Shelley Puhak est poétesse et professeur d'université. le hasard de ses réflexions sur les stéréotypes historiques, notamment liés aux femmes, l'ont poussée à s'intéresser aux personnages de Brunehaut et Frédégonde, ces reines mérovingiennes entourées d'une aura ténébreuse.
Dans ce récit publié en 2023, écrit comme un roman épique, l'autrice américaine emmène son lecteur dans la Francie du 6eme siècle et il y a fort à parier que le français de 2024 y soit en territoire inconnu ! La période étant complexe et mouvementée, pas facile de s'y retrouver mais la plume agréable, le propos très documenté et sourcé, les cartes et les illustrations permettent de trouver ses repères.
La période est celle d'une transition entre monde antique et moyenâgeux, le christianisme se répand en Europe, entre catholicisme romain et arianisme.
La Francie est, au début de cette aventure, divisée en 4 territoires légués aux 4 fils de Clotaire, fils de Clovis. Nous voyons notre pays divisé entre Burgondie, Austrasie, Neustrie et Aquitaine, et autant de souverains qui lorgnent sur le territoire de leurs frères. Ambitieux, Sigebert, régnant sur l'Austrasie (globalement autour de la champagne et l'Auvergne de la France actuelle), épouse une princesse wisigothe, Brunehaut, venue d'Espagne.
Son frère Chilpéric, le neustrien, répudiera sa première femme (en l'envoyant en réclusion dans un couvent), épousera Galswinthe, la soeur de Brunehaut, très probablement l'assassinera avant de se marier à sa concubine de toujours, Frédégonde, ancienne esclave de sa première épouse...
Je n'ai pas été au delà de l'épisode 2 de Games of throne, mais j'imagine que c'est comparable dans son genre et la suite ne vous décevra pas avec des sièges, des assassinats, des trahisons, des refuges dans les églises, des héritiers morts en bas âge...
Ce livre est à placer, dans ma généalogie de lecture, dans l'approfondissement de celle des Grandes oubliées de
Titiou Lecoq qui avait attiré mon attention sur le sujet de la place des femmes dans l'histoire, et de la remise en cause des stéréotypes et des effacements qui vont avec.
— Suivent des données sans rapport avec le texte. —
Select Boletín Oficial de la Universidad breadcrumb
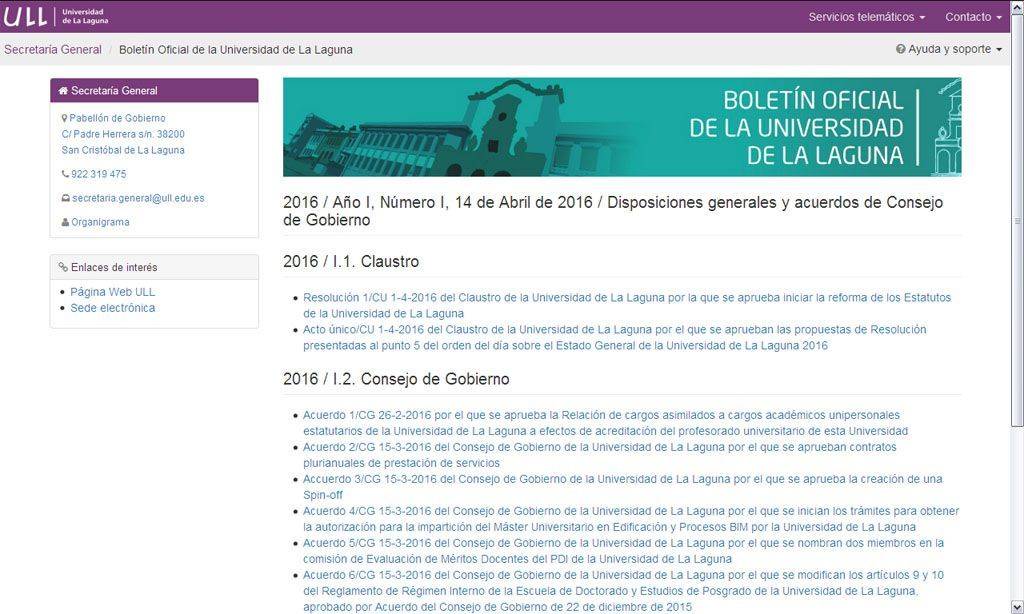Viewport: 1024px width, 614px height. click(x=235, y=49)
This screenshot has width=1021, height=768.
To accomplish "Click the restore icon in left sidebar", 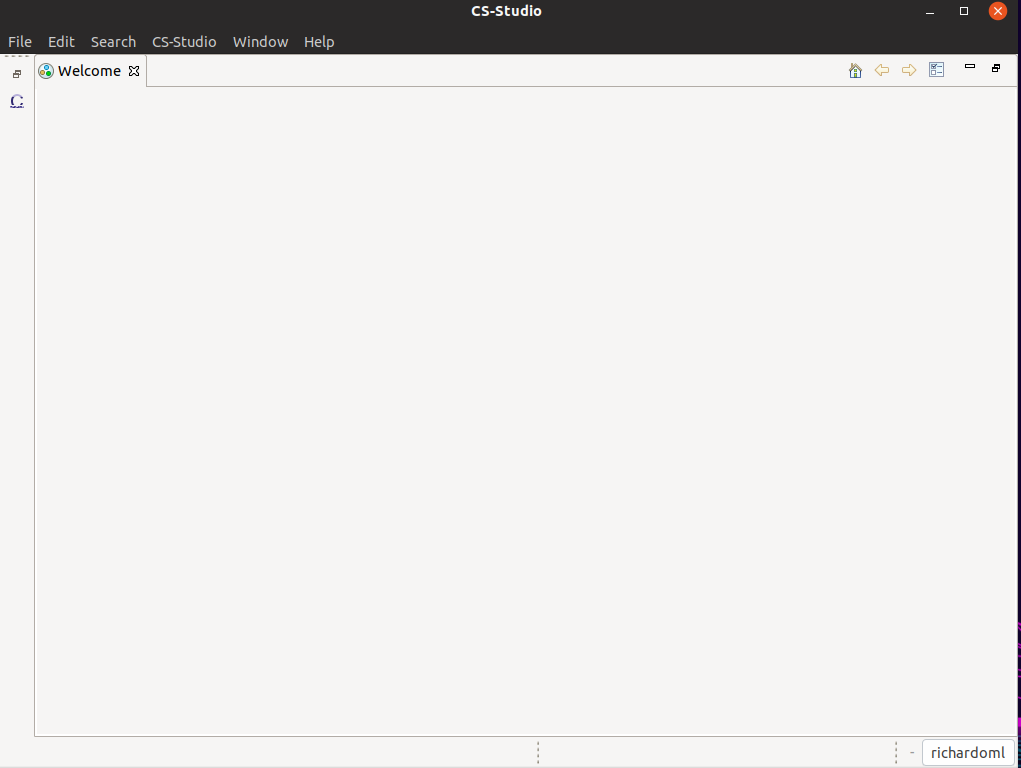I will [x=17, y=74].
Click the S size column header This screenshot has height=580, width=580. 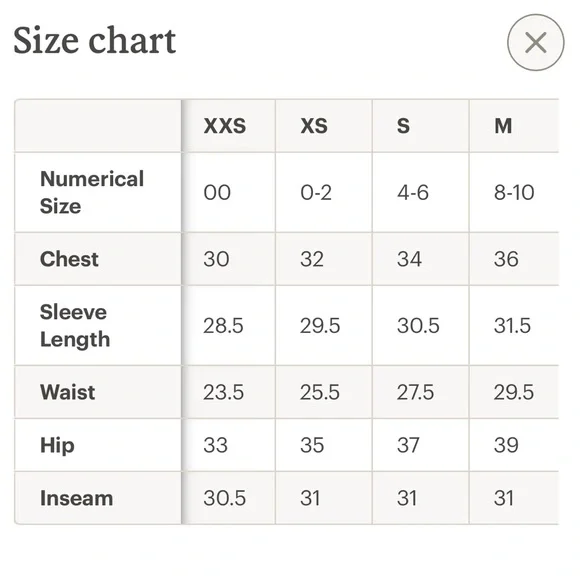(x=403, y=126)
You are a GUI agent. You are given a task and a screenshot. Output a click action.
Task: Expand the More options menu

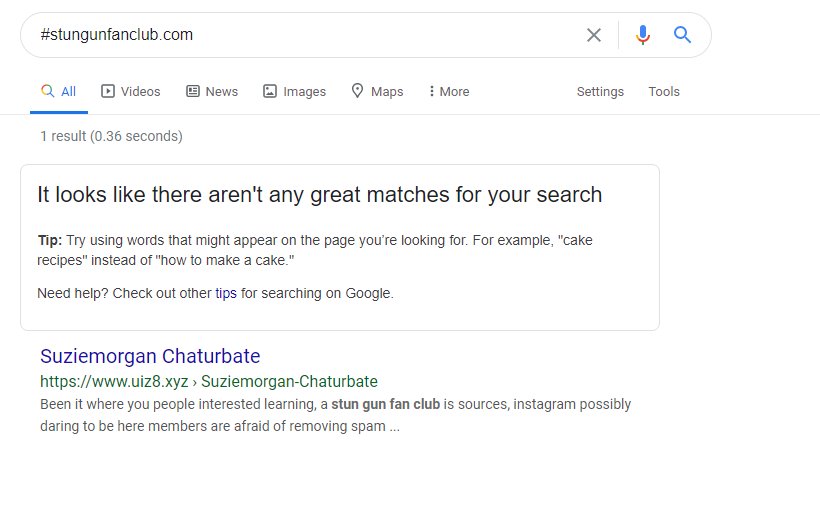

La démarche de
Shelley Puhak est délibérément engagée sur cette voie, comme le justifient introduction et conclusion.
Sur un plan plus personnel, j'ai été complément fascinée par les développements autour du personnage de Radegonde de Poitiers, reine devenue moniale, véritable éminence grise de son temps, qui a grâce au christianisme défendu son indépendance et structuré son influence diplomatique et politique. Populaire, puissante, Radegonde a été canonisée et son aura est toujours présente dans la région poitevine où elle avait fondé son monastère de ste Croix. À tel point que je la connais depuis mon enfance, ma grande tante portant son prénom, venu d'un autre temps...
Dans une période d'une grande violence politique, marquée par les luttes fratricides entre factions, Radegonde a trouvé dans l'adhésion au catholicisme un instrument de pouvoir pour se défendre contre son époux qui l'avait kidnappée (et même pour échapper, si j'en crois les récits de l'époque rapportés par
Shelley Puhak, aux viols conjugaux. Radegonde, épouse du roi Clotaire, père des époux fratricides de Brunehaut et Frédégonde, apporte aux femmes de sa famille soutien et conseil, parfois refuge dans son couvent.
Pour moi qui espère une relecture de l'histoire de l'Eglise teintée d'une dose raisonnable de féminisme, ou plutôt, de vérité intellectuelle, la figure de Radegonde est une des révélations de cette lecture qui m'a passionnée en général, et me permet de mieux me repérer dans l'histoire de France du haut moyen âge.